Tous les hommes ne sont-ils pas, à des degrés divers, des détraqués sexuels ? Les femmes en tout cas doivent faire preuve de la plus grande vigilance pour distinguer celui qui est bien intentionné, de celui qui ne l’est pas.
Beaucoup d’hommes sont sournois et prêts à tout pour parvenir à leurs fins, en particulier à mentir. Bien souvent, la femme ne découvre la vérité que lorsqu’il est… trop tard.
Tout ceci pour dire qu’il est dur, et risqué, d’être une femme !
C’est pourquoi beaucoup de civilisations n’ont pas trouvé d’autres solutions à ce désir charnel prétendument irrépressible des hommes que d’enfermer les femmes chez elles, dans une hutte ou une case ou dans des harems fermés par de hauts murs. Elles ne peuvent sortir qu’accompagnées de leur père ou leurs frères, habillées de vêtements protecteurs.
En Occident, la sécurité des mêmes femmes a longtemps reposé sur une éducation stricte dès le plus jeune âge, des règles de morale intransigeantes, sans oublier un appareil de police et de justice sophistiqué et répressif contre les hommes incapables ou non-désireux de se maîtriser.

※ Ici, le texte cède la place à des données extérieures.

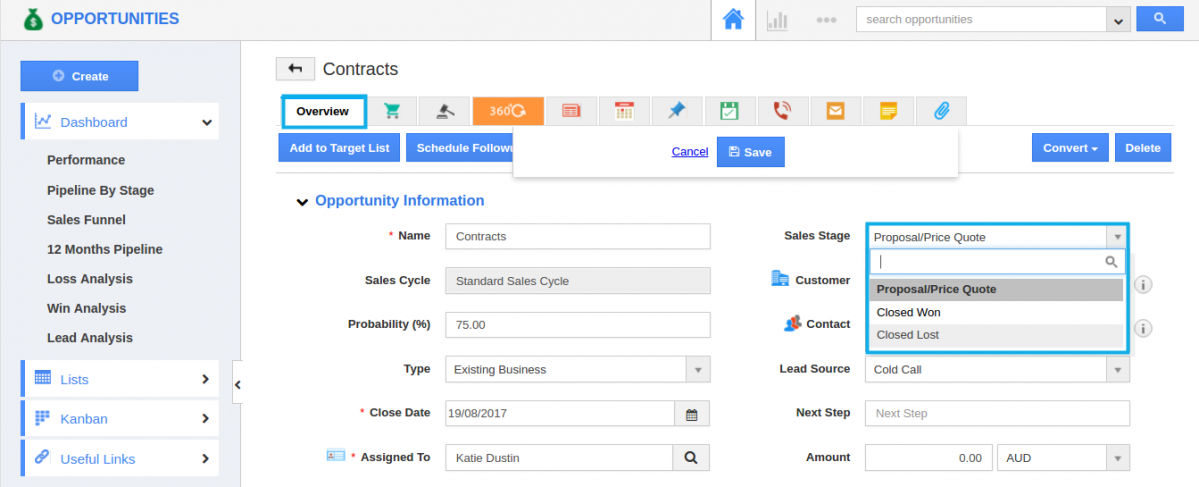The width and height of the screenshot is (1199, 487).
Task: Open the gavel icon tab
Action: 445,111
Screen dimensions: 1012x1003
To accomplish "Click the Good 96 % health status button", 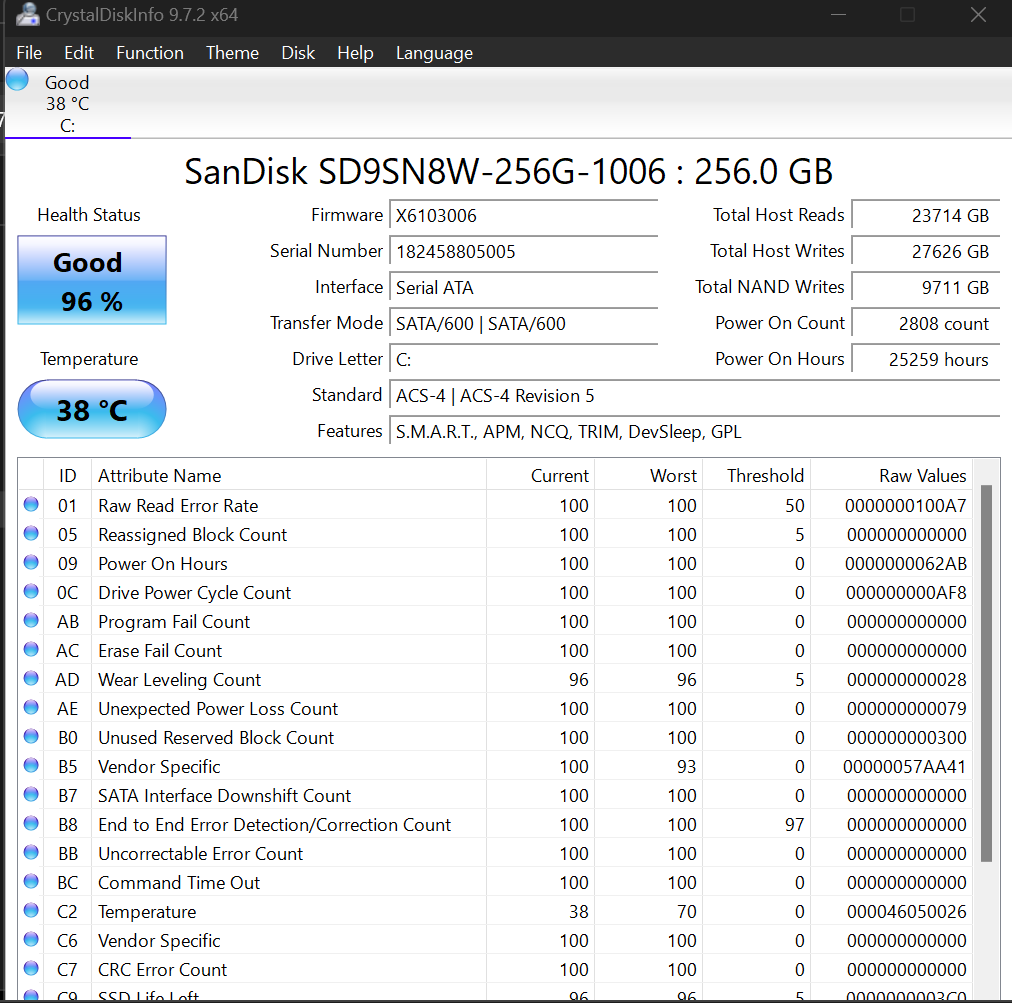I will click(x=92, y=281).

Tout ceci est le mauvais côté de la médaille du désir sexuel masculin.
Mais il y a l’autre côté.
Le bon côté du désir sexuel
Le désir charnel n’est pas que négatif et pas que masculin.
C’est ce désir qui permet l’érotisme, qui est le couronnement d’une relation amoureuse réussie. C’est alors la plus belle expérience que l’on puisse vivre.

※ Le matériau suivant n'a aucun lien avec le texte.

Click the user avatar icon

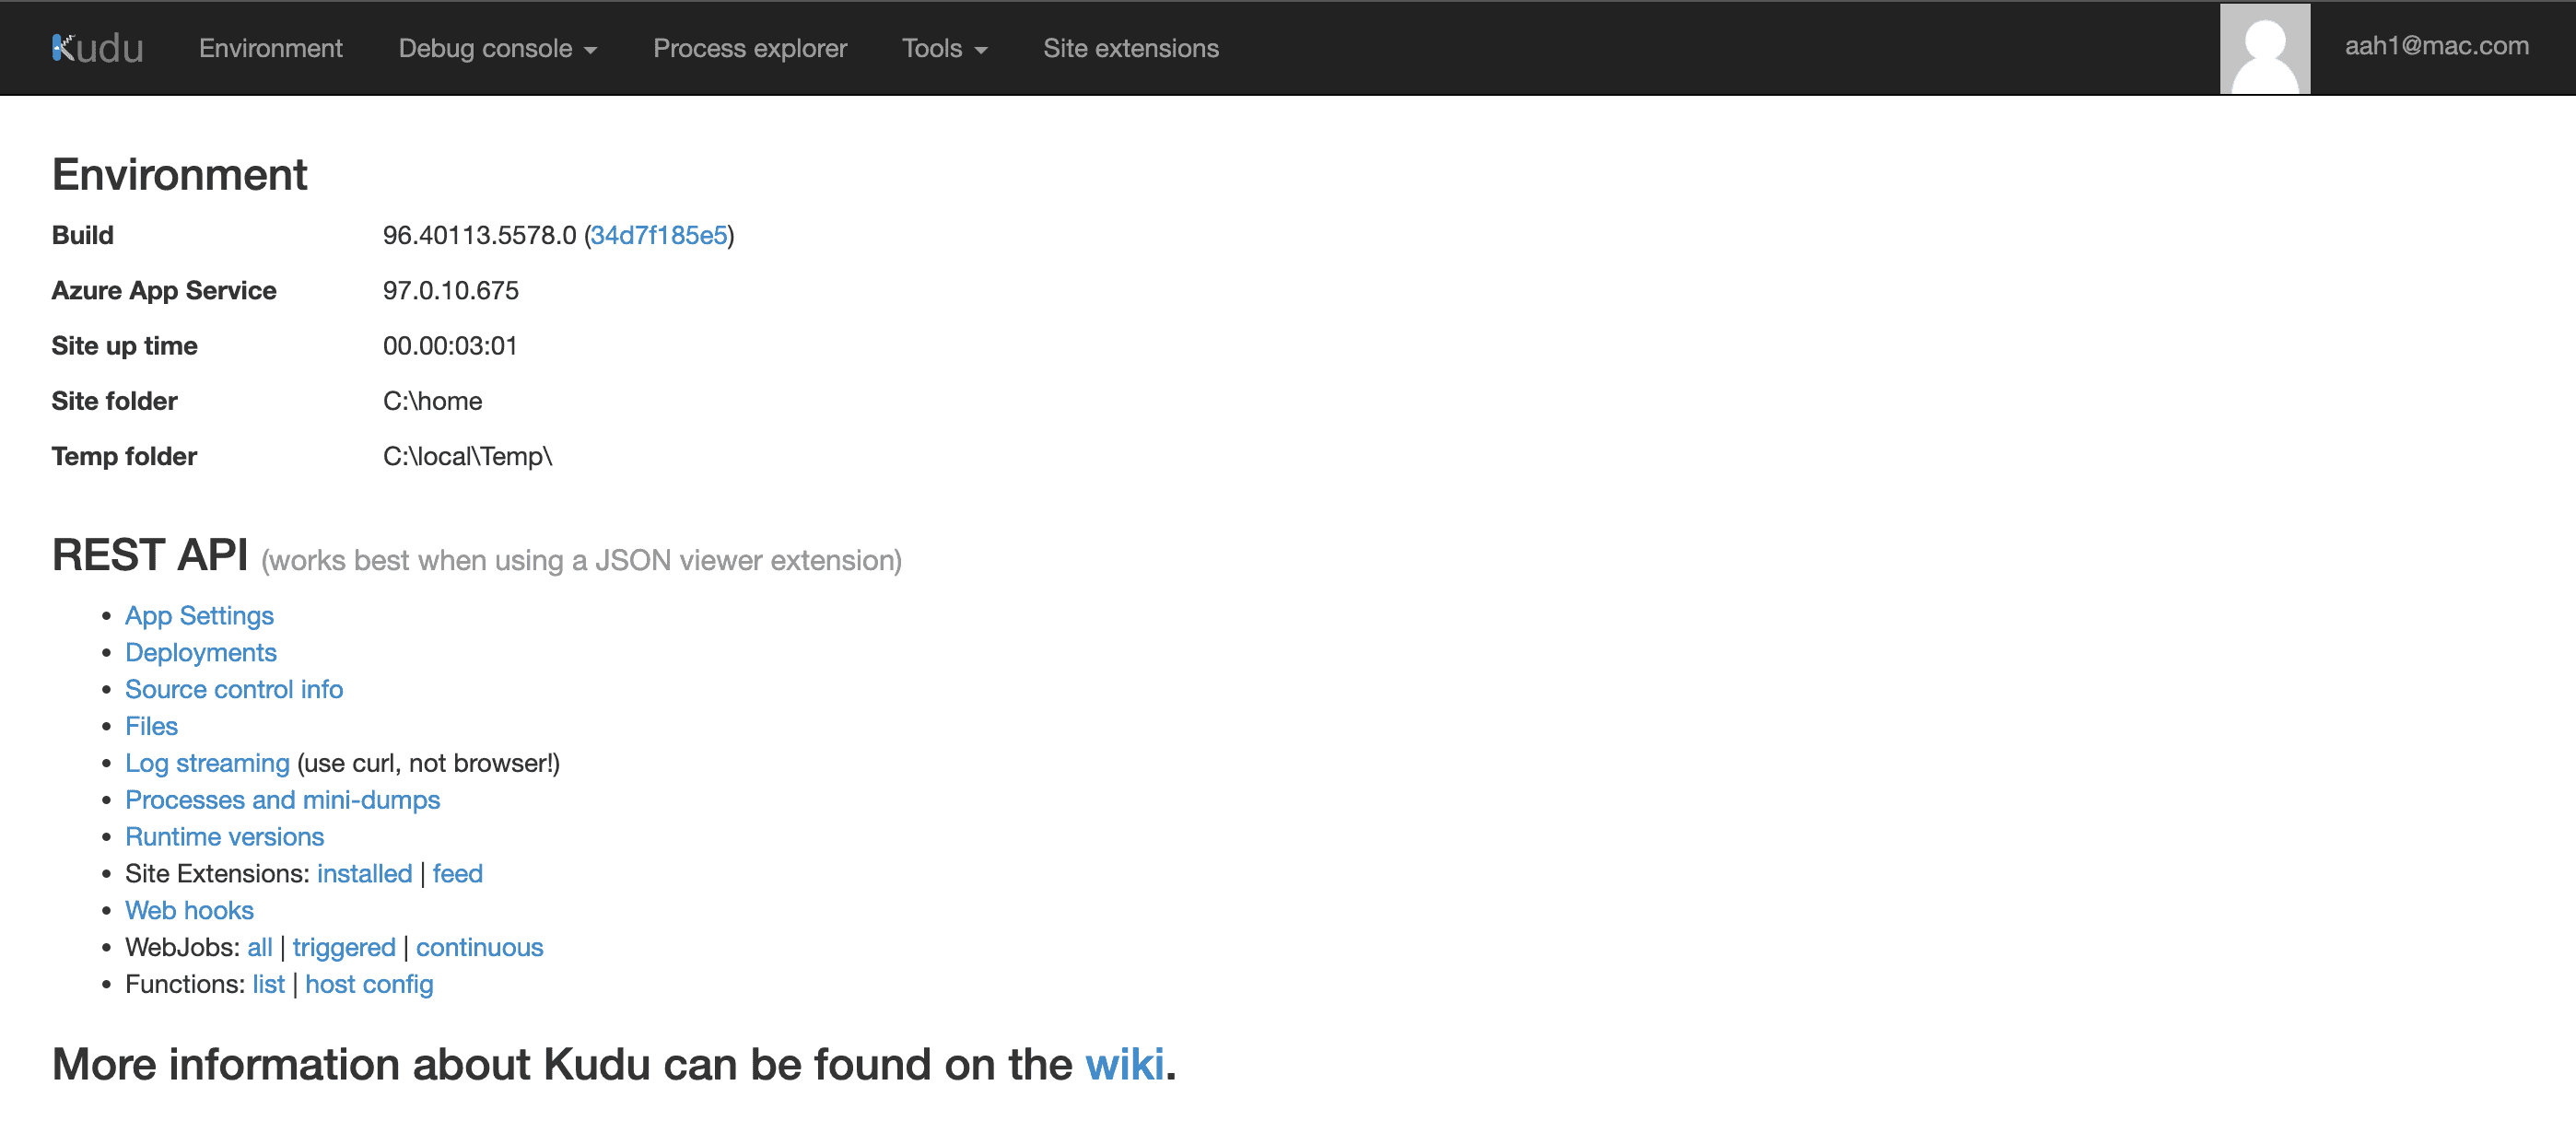tap(2263, 48)
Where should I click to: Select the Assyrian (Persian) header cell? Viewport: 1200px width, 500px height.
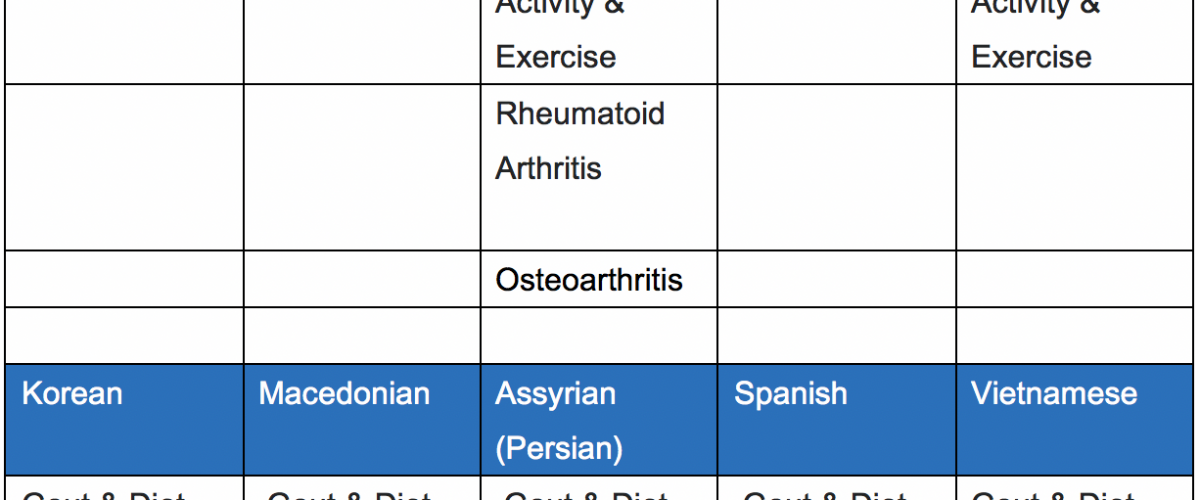pyautogui.click(x=599, y=420)
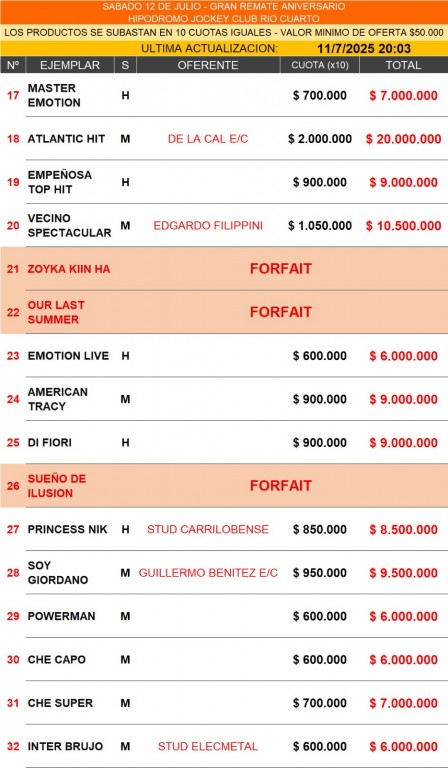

Eros était le dieu de l’Amour chez les Grecs.
Platon le désignait comme « celui qui fait le plus de bien aux hommes », « le plus ancien, le plus auguste, et le plus capable de rendre l’homme vertueux et heureux durant sa vie et après la mort ». [1]

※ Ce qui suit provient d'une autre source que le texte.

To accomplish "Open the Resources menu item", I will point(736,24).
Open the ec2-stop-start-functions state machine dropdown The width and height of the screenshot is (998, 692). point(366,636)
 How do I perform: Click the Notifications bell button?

Les plus grands maîtres spirituels et religieux, y compris Jésus et y compris Sainte-Thérèse de Lisieux en plein 19e siècle répressif, expliquaient que « l’amour peut tout », « l’amour déplace des montagnes », « sans l’amour je ne suis rien »…
Vladimir Poutine lui-même, pourtant loin d’être un exemple en la matière, a encore déclaré à la télévision russe dans ses vœux pour 2018 : « Dites entre vous les mots les plus tendres, pardonnez les erreurs et oubliez les ressentiments, acceptez l’amour, réchauffez-vous de soins et d’attention mutuels. »
C’est que l’amour respectueux, intense et authentique est une des expériences les plus folles qui puisse arriver à l’être humain.
L’expérience érotique
Bien menée, l’expérience érotique se rapproche de la magie et du voyage intersidéral.
Les règles de l’apesanteur semblent supprimées. Le temps s’arrête. Les corps s’emmêlent au point de ne plus faire qu’un. Les sensations, les odeurs donnent le tournis, puis le vertige, avant de vous faire oublier qui vous êtes, où vous êtes, ce que vous faites, pour devenir pure sensation de volupté infinie.
Au plus haut de la passion, deux amants passeront plusieurs jours sans manger, sans dormir, absorbés, fondus l’un dans l’autre. Caresses et baisers, promesses et déclarations enflammées, seront leur nourriture, et bien souvent les hommes comme les femmes garderont toute leur vie le souvenir nostalgique de ces moments exceptionnels et délicieux.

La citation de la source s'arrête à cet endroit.